*HOW TO COMPLETE THIS TASK*:
Restate the whole listing word for word, missing no line.

"""

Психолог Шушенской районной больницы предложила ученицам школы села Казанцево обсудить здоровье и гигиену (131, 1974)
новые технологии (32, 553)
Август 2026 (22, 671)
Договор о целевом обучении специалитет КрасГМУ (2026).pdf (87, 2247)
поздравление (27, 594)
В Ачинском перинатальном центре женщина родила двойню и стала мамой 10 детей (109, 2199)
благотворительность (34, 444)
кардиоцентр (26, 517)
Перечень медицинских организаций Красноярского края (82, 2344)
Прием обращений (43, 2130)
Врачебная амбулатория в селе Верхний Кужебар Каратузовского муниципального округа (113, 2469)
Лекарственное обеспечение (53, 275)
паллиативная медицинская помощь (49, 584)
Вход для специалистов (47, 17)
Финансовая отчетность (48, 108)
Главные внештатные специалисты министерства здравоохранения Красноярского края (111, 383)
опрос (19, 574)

"""

*RESPONSE BOX*:
Психолог Шушенской районной больницы предложила ученицам школы села Казанцево обсудить здоровье и гигиену (131, 1974)
новые технологии (32, 553)
Август 2026 (22, 671)
Договор о целевом обучении специалитет КрасГМУ (2026).pdf (87, 2247)
поздравление (27, 594)
В Ачинском перинатальном центре женщина родила двойню и стала мамой 10 детей (109, 2199)
благотворительность (34, 444)
кардиоцентр (26, 517)
Перечень медицинских организаций Красноярского края (82, 2344)
Прием обращений (43, 2130)
Врачебная амбулатория в селе Верхний Кужебар Каратузовского муниципального округа (113, 2469)
Лекарственное обеспечение (53, 275)
паллиативная медицинская помощь (49, 584)
Вход для специалистов (47, 17)
Финансовая отчетность (48, 108)
Главные внештатные специалисты министерства здравоохранения Красноярского края (111, 383)
опрос (19, 574)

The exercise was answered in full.